Elle sursauta, comme si elle venait de comprendre quelque chose. Les pièces du puzzle se mettaient en place. Enju regarda Aaron droit dans les yeux, elle-même surprise. Puis elle se pencha en avant pour prendre son visage entre ses mains :

- J'avais peur pour toi !! Inconsciemment, ce qui me rongeait, c'était la peur que tu finisses sur un bûcher ! Ce n'était pas seulement de perdre ton amitié ou d'être délaissée, mais... Je suis tellement désolée, Aaron !

Elle s'était fait tant de soucis, égoïstement. Enju avait voulu refuser, de toutes ses forces, que cette union puisse être "normale", surtout si elle impliquait un Héraut. Pauvre Isabeau, qui avait dû l'écouter pleurer à la bibliothèque sur ses malheurs... Alors qu'elle avait la réponse depuis le début. Enju se sentit libérée d'un poids immense, et de nouvelles perles au coin des yeux, un immense sourire rayonnant sur le visage, elle murmura :

- Je suis si soulagée... Et si heureuse pour toi, mon Aaron... Je le suis sincèrement, même si ce fut difficile à accepter... Je voulais que tu sois heureux, vraiment...
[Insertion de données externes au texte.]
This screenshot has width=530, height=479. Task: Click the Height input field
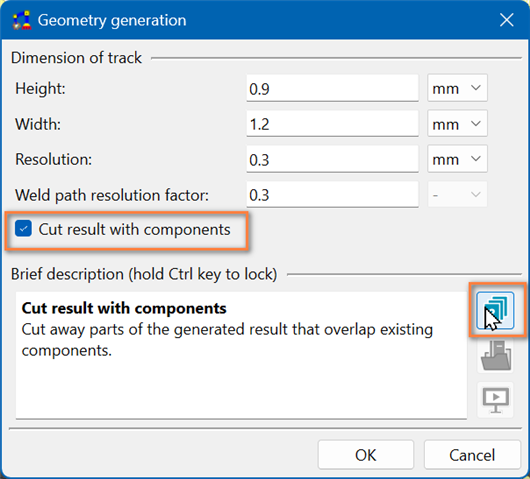332,89
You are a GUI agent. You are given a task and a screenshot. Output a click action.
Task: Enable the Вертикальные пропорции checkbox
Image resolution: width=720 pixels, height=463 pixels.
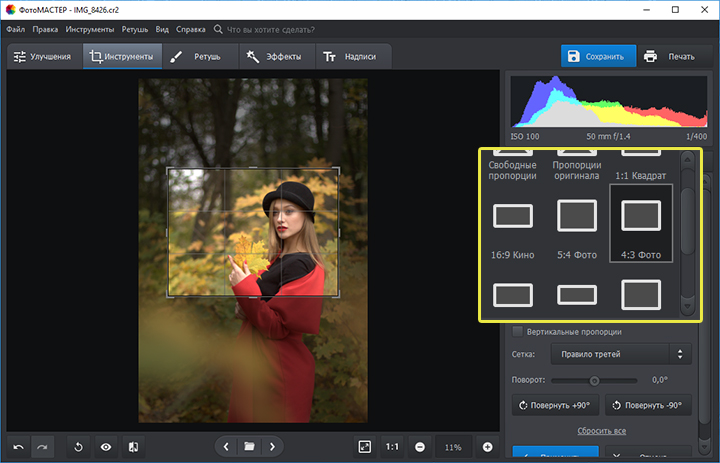(517, 331)
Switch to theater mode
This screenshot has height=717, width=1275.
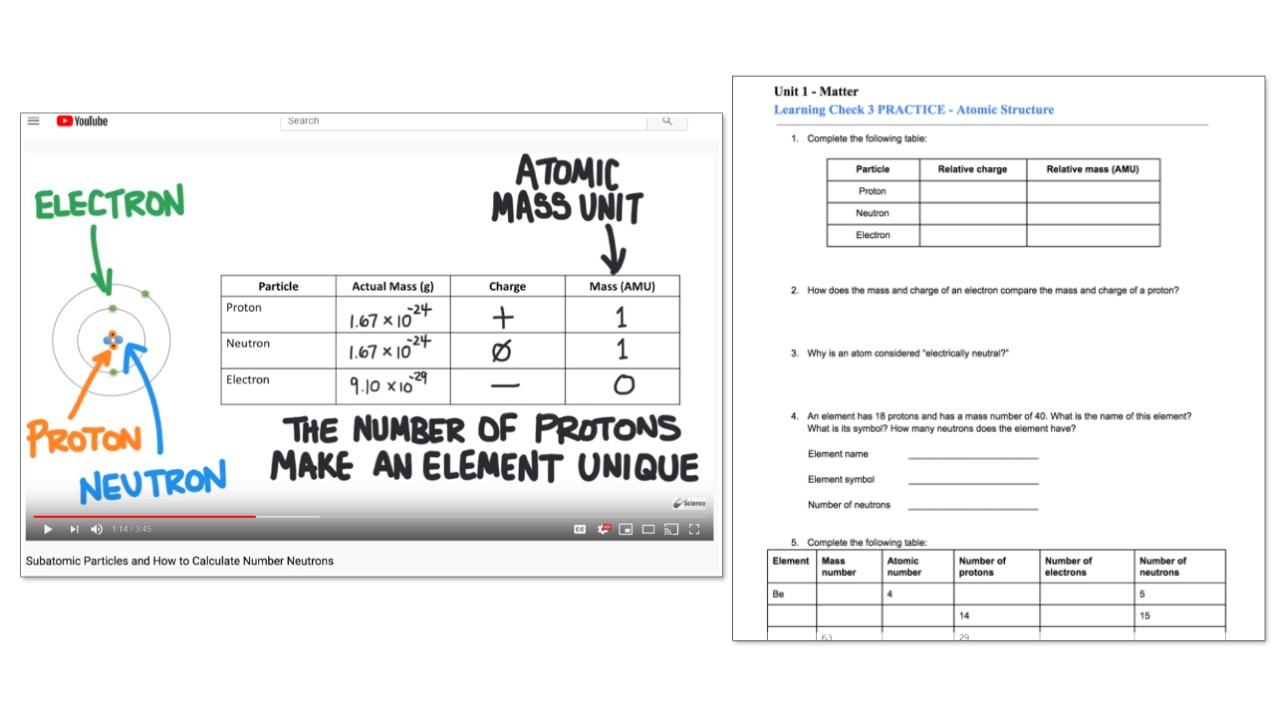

Enju s'inclina, son front touchant pratiquement ses genoux, tandis qu'elle continuait à se confondre en excuses.

Aaron Greystoke:
Ca ne lui échappait pas. Le soulagement de la karsite était presque palpable, comme il lui assurait de sa présence à ses côtés, tout comme le dégoût qui l'assaillit à l'évocation de son « Mage ». Et il ne pouvait pas vraiment dire que ça lui faisait plaisir. Pourtant, il ne releva pas, des réactions homophobes, finalement, il s'était attendu à en subir quelques unes. Il avait seulement espéré que ce ne fût pas le cas de ses proches. La jeune femme reprit la parole cependant, et c'était sans doute une très bonne chose, parce qu'elle expliquait, finalement, son ressenti. Il se souvenait parfaitement de son état d'esprit, de ses convictions, lorsqu'il l'avait rencontrée. Il n'avait peut-être pas souvenir de tous les détails du lavage de cerveau dont elle avait été victime, mais ce qu'elle évoquait expliquait pas mal de choses. Et comme elle relevait finalement le regard vers lui, semblant avoir compris quelque chose sur l'instant, il hocha seulement la tête. Ce qu'elle lui racontait et ses sentiments mêlés lui donnaient suffisamment d'indices pour qu'il suivît son cheminement de pensée. Et finalement, il ne pouvait que comprendre qu'elle eût peur pour lui, et qu'elle s'inquiétât ainsi lui confirmait l'affection qu'elle avait toujours pour lui. Rien que ça, ça valait plus que n'importe quoi d'autre.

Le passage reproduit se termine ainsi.